WORK TO BE COMPLETED: Copy the data exactly. Leave nothing out.

DATA PROVIDED:
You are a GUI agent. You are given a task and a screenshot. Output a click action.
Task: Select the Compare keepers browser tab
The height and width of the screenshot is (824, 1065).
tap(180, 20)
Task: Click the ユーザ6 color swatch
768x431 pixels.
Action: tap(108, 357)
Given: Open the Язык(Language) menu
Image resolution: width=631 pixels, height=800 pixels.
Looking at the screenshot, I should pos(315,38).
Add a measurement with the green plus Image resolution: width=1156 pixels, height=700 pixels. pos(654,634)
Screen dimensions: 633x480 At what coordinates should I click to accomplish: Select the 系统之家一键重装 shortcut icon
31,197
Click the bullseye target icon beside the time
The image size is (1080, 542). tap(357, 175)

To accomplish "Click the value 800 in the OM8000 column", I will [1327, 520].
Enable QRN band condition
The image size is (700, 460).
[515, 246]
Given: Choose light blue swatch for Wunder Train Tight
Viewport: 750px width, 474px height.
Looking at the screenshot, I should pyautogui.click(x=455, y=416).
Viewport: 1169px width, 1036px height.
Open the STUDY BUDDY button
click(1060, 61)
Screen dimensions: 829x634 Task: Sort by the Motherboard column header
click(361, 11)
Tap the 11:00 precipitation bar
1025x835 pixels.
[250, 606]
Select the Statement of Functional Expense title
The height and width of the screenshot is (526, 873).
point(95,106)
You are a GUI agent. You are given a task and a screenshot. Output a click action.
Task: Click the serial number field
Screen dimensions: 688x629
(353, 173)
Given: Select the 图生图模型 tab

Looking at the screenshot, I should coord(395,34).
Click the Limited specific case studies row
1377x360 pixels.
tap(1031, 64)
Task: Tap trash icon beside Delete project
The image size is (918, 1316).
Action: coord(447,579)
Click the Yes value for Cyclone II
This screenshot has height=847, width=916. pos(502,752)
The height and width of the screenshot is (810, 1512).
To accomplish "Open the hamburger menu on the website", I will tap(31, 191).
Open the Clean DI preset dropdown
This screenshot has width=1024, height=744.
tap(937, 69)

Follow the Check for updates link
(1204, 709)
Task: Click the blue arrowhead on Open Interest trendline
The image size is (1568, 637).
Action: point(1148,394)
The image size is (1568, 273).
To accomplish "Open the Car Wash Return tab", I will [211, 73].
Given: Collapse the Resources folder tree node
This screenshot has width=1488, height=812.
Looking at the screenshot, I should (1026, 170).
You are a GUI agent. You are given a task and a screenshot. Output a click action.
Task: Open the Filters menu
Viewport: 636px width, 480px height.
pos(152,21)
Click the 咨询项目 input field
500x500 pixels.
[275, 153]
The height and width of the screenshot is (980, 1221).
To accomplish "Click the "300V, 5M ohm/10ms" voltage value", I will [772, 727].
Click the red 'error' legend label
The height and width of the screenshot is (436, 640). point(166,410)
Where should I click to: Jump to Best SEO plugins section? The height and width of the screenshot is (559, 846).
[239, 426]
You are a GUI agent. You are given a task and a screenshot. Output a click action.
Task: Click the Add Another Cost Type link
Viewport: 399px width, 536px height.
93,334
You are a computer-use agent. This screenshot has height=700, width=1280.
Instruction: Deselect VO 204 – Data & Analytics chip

ANSWER SECTION:
You are a GUI agent. You are given a task and a screenshot. Output a click action.
Task: Select the Compare keepers browser tab
The height and width of the screenshot is (824, 1065).
tap(180, 20)
Task: Click the ユーザ6 color swatch
768x431 pixels.
Action: tap(108, 357)
Given: Open the Язык(Language) menu
Image resolution: width=631 pixels, height=800 pixels.
Looking at the screenshot, I should pos(315,38).
Add a measurement with the green plus Image resolution: width=1156 pixels, height=700 pixels. pos(654,634)
Screen dimensions: 633x480 At what coordinates should I click to accomplish: Select the 系统之家一键重装 shortcut icon
31,197
Click the bullseye target icon beside the time
The image size is (1080, 542). tap(357, 175)

To accomplish "Click the value 800 in the OM8000 column", I will [1327, 520].
Enable QRN band condition
The image size is (700, 460).
[515, 246]
Given: Choose light blue swatch for Wunder Train Tight
Viewport: 750px width, 474px height.
Looking at the screenshot, I should pyautogui.click(x=455, y=416).
Viewport: 1169px width, 1036px height.
Open the STUDY BUDDY button
click(1060, 61)
Screen dimensions: 829x634 Task: Sort by the Motherboard column header
click(361, 11)
Tap the 11:00 precipitation bar
1025x835 pixels.
[250, 606]
Select the Statement of Functional Expense title
The height and width of the screenshot is (526, 873).
point(95,106)
You are a GUI agent. You are given a task and a screenshot. Output a click action.
Task: Click the serial number field
Screen dimensions: 688x629
(353, 173)
Given: Select the 图生图模型 tab

Looking at the screenshot, I should coord(395,34).
Click the Limited specific case studies row
1377x360 pixels.
tap(1031, 64)
Task: Tap trash icon beside Delete project
The image size is (918, 1316).
Action: coord(447,579)
Click the Yes value for Cyclone II
This screenshot has height=847, width=916. pos(502,752)
The height and width of the screenshot is (810, 1512).
To accomplish "Open the hamburger menu on the website", I will tap(31, 191).
Open the Clean DI preset dropdown
This screenshot has width=1024, height=744.
tap(937, 69)

Follow the Check for updates link
(1204, 709)
Task: Click the blue arrowhead on Open Interest trendline
The image size is (1568, 637).
Action: point(1148,394)
The image size is (1568, 273).
To accomplish "Open the Car Wash Return tab", I will [211, 73].
Given: Collapse the Resources folder tree node
This screenshot has width=1488, height=812.
Looking at the screenshot, I should (1026, 170).
You are a GUI agent. You are given a task and a screenshot. Output a click action.
Task: Open the Filters menu
Viewport: 636px width, 480px height.
pos(152,21)
Click the 咨询项目 input field
500x500 pixels.
[275, 153]
The height and width of the screenshot is (980, 1221).
To accomplish "Click the "300V, 5M ohm/10ms" voltage value", I will [772, 727].
Click the red 'error' legend label
The height and width of the screenshot is (436, 640). point(166,410)
Where should I click to: Jump to Best SEO plugins section? The height and width of the screenshot is (559, 846).
[239, 426]
You are a GUI agent. You are given a task and a screenshot. Output a click action.
Task: Click the Add Another Cost Type link
Viewport: 399px width, 536px height.
93,334
You are a computer-use agent. This screenshot has height=700, width=1280.
Instruction: Deselect VO 204 – Data & Analytics chip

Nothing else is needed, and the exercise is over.